It's just that mentally 2 months of runway is insane.

Also they provide a 90-day "action-based" money-back guarantee. Where if I
followed their instructions to the letter, and I still didn't see results,
they're happy to grant me a refund. Sales rep: "If you got to a point where
you're contemplating a refund, we'll give you extra attention and see how we
can really get you out of your rut, because the last thing we need is
chargebacks on our Stripe and get our account closed."

Their demo is based on how they help/guide early-stage B2B SaaS by testing
multiple offers using outbound prospecting, lead magnets, tripwire marketing
(specifically, Zoom demos), and then closing on the demo asking for payment
upfront, where we would then charge the card manually on Stripe.

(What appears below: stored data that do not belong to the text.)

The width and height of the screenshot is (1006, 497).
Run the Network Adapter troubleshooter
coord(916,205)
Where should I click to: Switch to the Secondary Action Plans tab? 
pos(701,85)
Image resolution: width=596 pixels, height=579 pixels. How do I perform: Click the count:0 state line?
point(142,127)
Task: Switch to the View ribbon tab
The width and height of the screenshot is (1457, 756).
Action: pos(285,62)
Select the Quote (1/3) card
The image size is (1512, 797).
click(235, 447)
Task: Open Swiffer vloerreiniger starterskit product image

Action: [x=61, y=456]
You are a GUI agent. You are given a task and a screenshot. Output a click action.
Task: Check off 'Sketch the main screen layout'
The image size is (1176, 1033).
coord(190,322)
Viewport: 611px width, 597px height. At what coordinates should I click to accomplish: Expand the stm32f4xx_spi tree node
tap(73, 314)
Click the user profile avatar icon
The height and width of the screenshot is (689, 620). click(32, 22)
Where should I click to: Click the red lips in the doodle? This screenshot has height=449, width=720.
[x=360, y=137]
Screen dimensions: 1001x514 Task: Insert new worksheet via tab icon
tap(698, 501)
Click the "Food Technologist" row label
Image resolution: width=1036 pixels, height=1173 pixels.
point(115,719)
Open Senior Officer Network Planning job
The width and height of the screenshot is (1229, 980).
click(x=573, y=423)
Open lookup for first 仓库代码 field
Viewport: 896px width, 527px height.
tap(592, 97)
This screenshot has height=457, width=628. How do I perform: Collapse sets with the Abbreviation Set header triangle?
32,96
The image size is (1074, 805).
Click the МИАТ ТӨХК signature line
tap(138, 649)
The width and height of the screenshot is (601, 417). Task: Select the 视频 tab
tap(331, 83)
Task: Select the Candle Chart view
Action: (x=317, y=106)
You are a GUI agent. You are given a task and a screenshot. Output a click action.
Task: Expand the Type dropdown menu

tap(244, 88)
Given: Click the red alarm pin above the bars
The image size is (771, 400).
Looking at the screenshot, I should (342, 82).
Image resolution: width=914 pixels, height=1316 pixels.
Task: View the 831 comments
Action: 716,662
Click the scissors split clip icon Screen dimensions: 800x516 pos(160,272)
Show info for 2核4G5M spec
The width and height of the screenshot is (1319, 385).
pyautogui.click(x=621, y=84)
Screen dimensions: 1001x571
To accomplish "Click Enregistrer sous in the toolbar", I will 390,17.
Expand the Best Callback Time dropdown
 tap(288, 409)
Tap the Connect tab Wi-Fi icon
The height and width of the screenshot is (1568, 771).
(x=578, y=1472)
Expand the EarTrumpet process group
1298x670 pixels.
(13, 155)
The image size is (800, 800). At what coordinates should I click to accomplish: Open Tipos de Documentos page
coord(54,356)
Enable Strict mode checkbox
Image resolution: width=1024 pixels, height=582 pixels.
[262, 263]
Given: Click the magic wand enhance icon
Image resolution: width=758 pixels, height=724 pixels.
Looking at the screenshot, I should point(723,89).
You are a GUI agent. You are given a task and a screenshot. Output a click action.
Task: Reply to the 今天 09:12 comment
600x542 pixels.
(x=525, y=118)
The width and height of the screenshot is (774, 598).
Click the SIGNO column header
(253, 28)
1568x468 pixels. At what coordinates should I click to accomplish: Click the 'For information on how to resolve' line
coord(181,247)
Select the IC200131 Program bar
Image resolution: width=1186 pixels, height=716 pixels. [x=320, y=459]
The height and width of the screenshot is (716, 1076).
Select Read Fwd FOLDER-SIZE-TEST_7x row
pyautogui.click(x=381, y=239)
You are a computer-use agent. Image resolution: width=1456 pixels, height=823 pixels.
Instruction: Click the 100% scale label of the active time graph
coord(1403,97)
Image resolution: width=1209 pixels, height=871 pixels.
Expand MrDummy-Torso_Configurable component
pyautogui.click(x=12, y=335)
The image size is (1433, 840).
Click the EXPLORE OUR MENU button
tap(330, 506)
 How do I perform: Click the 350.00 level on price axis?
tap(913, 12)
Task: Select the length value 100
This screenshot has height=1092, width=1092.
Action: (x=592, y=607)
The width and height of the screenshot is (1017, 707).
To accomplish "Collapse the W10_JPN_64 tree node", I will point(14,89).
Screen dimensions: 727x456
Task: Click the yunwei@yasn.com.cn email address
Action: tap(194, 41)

Once the product-market fit (they call it "market-message resonance") is
nailed down, they'll use paid Facebook ads to generate leads at scale and book
my calendar full with demos, where I should close them on the phone. They also
teach us how to hire a remote inside sales rep or two to repeat the model at
scale.

In short, they help b2b SaaS startups to build out their sales funnel, test it
relentlessly, track conversion at each stage, ensure customer success, and
then gather case studies to further fine-tune the conversion mechanisms at
each stage of the funnel.

It sounded legit to me, and while the alternative is for me to just try to do
all the above on my own anyway, I'd much rather have some guidance from
someone who knows what he's doing.

------
muzani
As someone who has joined a couple of accelerators and evaluated a few others,
I would say no.

I've had a lot of great mentors who came from the wrong backgrounds and
weren't able to advise me on it. Also joined many of these "guaranteed"
programs that just didn't fit my approach - some felt too exploitative, some
just didn't fit my personality and would make money but at a personal cost.

So just follow your gut.

Also as YC has advised, in the earliest stages, you need to be listening to
customers and building what they want. Everything else - marketing, mentors,
comes later. Otherwise it'll likely bite you back in the future.

------
alt_f4
Terrible idea. The moment you see the bearded sleezeball CEO / salesperson on
the site you're linking to, walking out of a lambo, you know it is crap.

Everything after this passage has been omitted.